The median survival of patients with primary sclerosing cholangitis (PSC) after diagnosis is only 10 to 12 years.1,2 The lifetime risk of developing cholangiocarcinoma in patients with PSC varies in different studies between 10 to 20%.2-4 Currently, orthotopic liver transplantation (OLT) is the only definitive treatment for PSC-related end-stage liver disease with post-transplant 5-and 10-year survival rates as high as 85% and 70%, respectively.5,6 Biliary complications following OLT are a major cause of morbidity and are more common in PSC patients than in those who have undergone OLT for other indications.7-9 Additionally, PSC has been known to recur with significant frequency with rates between 8.6% and 20% in the grafted liver.10-12 The general approach for OLT patients with PSC is to perform a Roux-en-Y hepaticojejunostomy rather than choledochocholedochostomy, presumably to reduce the risk of recurrent PSC, possible stricture formation, and cholangiocarcinoma in the remnant common bile duct. It can be postulated that leaving behind less biliary epithelium likely translates to a lower risk of developing cholangiocarcinoma.

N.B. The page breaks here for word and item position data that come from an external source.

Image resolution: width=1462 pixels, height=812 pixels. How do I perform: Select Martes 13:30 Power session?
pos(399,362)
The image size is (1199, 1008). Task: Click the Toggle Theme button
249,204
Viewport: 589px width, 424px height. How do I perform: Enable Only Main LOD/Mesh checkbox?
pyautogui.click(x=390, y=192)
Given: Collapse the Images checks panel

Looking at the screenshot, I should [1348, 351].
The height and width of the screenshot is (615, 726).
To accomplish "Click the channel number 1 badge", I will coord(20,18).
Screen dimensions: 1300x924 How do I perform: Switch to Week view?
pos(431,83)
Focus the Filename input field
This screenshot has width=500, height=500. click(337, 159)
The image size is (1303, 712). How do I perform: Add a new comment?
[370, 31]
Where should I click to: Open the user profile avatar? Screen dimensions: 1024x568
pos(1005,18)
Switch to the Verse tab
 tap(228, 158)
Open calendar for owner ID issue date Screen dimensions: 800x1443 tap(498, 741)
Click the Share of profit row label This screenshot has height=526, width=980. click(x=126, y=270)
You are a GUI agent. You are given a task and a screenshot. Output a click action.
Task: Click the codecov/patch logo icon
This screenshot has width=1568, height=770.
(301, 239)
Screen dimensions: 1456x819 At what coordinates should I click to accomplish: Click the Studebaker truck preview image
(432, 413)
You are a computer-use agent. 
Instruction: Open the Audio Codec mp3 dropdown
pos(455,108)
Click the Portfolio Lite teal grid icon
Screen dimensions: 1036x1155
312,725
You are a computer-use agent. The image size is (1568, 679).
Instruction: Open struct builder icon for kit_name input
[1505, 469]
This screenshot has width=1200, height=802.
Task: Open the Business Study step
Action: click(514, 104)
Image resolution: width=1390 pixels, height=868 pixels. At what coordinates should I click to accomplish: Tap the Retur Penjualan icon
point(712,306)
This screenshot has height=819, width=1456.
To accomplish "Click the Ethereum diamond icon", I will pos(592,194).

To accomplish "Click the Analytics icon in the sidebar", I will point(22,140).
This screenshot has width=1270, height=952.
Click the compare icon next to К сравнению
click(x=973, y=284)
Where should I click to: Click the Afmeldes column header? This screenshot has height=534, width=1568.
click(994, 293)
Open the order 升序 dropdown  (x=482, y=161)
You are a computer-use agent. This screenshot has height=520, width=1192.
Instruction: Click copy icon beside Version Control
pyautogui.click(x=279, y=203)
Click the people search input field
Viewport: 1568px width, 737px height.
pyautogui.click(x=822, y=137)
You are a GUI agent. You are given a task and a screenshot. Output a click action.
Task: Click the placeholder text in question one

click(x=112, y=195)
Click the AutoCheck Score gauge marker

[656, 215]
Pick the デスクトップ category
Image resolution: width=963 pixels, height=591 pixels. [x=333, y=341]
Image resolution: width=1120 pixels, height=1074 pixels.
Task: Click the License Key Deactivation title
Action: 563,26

The following case describes a patient who developed de-novo cholangiocarcinoma in the remnant portion of the native common bile duct after OLT with choledochocholedochostomy for PSC-associated end-stage liver disease. This case is exceptional in that it is the first case in the literature, to our knowledge, in which a PSC patient 6 years post-OLT develops cholangiocarcinoma in the recipient common bile duct in the absence of PSC recurrence.

Case Report

A 49-year-old female was first diagnosed to have PSC in 1997 when she presented with jaundice, pruritis, and elevated liver tests. Over the course of her disease, she had three endoscopic retrograde cholangiopancreatographies (ERCPs) revealing severe bilateral intra-and extra-hepatic biliary strictures, with the last ERCP in 2000 showing equivocal dysplastic cells on brushings of the biliary system. In 2001, she underwent urgent OLT following esophageal variceal bleeding and hepatorenal syndrome. No evidence of malignancy or dysplasia was seen on frozen sections from intraoperative biopsies of the native liver, three different areas of the recipient common bile duct (including the distal duct), and the peri-hilar lymph nodes. The distal common bile duct appeared grossly normal. As a result, it was decided to proceed with a choledochocholedochostomy. She had an uncomplicated post-operative course and for the next five years she had normal liver enzyme tests on FK 506, mycophenolate mofetil, and prednisone.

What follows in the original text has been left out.